También puedes buscar este autor en PubMed Google Scholar.

También puedes buscar este autor en PubMed Google Scholar.

También puedes buscar este autor en PubMed Google Scholar.

También puedes buscar este autor en PubMed Google Scholar.

También puedes buscar este autor en PubMed Google Scholar.

RJB y D.MA. conceptualizó y diseñó el estudio reportado. RJB y DMA diseñaron y supervisaron los experimentos con células T. SOY. diseñó y supervisó los experimentos nAb. TB y A.Se supervisaron estudios completos de picos y S1 RBD IgG y N IgG/IgM. CJR desarrolló, realizó y analizó experimentos con células T. LS realizó el experimento de células T utilizando el conjunto de péptidos CEF supervisado por MKMJMG y CP desarrolló, realizó y analizó experimentos de nAb. ADO realizó y analizó ensayos de anticuerpos de pico, RBD y N. TB, CM, Á.M., TAT, JCM y MN establecieron la cohorte COVIDsortium HCW. CJR, DMA y RJB analizaron los datos. CJR, GJ, JMG, CP, ADO, CM, TAT, JCM, MKM, A.Se., TB, MN, Á.M., DMA y RJB interpretaron los datos. RJB y DMA escribieron el manuscrito con aportaciones de los autores. Todos los autores revisaron y editaron el manuscrito y las figuras.

Correspondencia a Daniel M. Altmann o Rosemary J. Boyton.

RJB y DMA son miembros del Consorcio Global de Expertos en células T y han realizado consultas para Oxford Immunotec fuera del trabajo presentado. DMA ha recibido pagos de honorarios de Pfizer, AstraZeneca y Novavax por trabajos de consultoría. Los demás autores no declaran tener intereses en conflicto.

Nature Communications agradece a Adam Waickman y a otros revisores anónimos por su contribución a la revisión por pares de este trabajo. Un archivo de revisión por pares está disponible.

Nota del editor Springer Nature se mantiene neutral con respecto a reclamos jurisdiccionales en mapas publicados y afiliaciones institucionales.

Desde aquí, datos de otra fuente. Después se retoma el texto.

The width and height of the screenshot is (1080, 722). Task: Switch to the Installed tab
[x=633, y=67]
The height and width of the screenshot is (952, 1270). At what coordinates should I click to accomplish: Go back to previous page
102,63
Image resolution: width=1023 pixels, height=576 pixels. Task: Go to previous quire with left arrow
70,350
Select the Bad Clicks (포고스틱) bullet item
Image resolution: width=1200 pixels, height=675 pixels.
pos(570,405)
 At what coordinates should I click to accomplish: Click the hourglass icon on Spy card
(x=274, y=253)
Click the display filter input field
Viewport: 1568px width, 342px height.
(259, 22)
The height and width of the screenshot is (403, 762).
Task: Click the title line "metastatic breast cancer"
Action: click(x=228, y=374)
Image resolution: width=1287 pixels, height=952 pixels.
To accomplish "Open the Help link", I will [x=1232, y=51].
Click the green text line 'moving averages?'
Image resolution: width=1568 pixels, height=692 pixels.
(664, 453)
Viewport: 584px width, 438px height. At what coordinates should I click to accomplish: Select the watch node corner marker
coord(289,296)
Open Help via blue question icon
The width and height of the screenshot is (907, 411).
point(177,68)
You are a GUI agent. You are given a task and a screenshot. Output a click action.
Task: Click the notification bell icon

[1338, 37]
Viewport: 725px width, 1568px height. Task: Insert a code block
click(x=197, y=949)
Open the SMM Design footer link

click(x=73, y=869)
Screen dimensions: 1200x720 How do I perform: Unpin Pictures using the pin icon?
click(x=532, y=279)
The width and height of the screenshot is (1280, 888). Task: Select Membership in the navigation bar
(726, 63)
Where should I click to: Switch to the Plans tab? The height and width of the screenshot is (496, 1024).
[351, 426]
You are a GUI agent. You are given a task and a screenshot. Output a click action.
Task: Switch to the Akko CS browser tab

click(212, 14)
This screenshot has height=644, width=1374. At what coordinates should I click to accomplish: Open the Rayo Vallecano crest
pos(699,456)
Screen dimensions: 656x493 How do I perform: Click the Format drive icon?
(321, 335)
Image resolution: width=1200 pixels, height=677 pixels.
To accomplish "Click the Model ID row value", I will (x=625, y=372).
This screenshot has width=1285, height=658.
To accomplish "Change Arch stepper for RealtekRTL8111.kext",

Acceso Abierto Este artículo está bajo una Licencia Internacional Creative Commons Attribution 4.0, que permite el uso, compartir, adaptación, distribución y reproducción en cualquier medio o formato, siempre y cuando se dé el crédito apropiado a los autores originales y a la fuente. proporcione un enlace a la licencia Creative Commons e indique si se realizaron cambios. Las imágenes u otro material de terceros en este artículo están incluidos en la licencia Creative Commons del artículo, a menos que se indique lo contrario en una línea de crédito al material. Si el material no está incluido en la licencia Creative Commons del artículo y su uso previsto no está permitido por la normativa legal o excede el uso permitido, deberá obtener permiso directamente del titular de los derechos de autor. Para ver una copia de esta licencia, visite http://creativecommons.org/licenses/by/4.0/.

Reimpresiones y permisos

Altmann, DM, Reynolds, CJ, Joy, G. et al. Los síntomas persistentes después de COVID-19 no están asociados con la inmunidad diferencial de anticuerpos contra el SARS-CoV-2 o de las células T. Nat Comuna 14, 5139 (2023). https://doi.org/10.1038/s41467-023-40460-1

Descargar cita

Recibido: 30 de noviembre de 2022

Aceptado: 27 de julio de 2023

Publicado: 23 de agosto de 2023

DOI: https://doi.org/10.1038/s41467-023-40460-1

Cualquier persona con la que comparta el siguiente enlace podrá leer este contenido:

Lo sentimos, actualmente no hay un enlace para compartir disponible para este artículo.

Proporcionado por la iniciativa de intercambio de contenidos Springer Nature SharedIt

Al enviar un comentario, acepta cumplir con nuestros Términos y pautas de la comunidad. Si encuentra algo abusivo o que no cumple con nuestros términos o pautas, márquelo como inapropiado.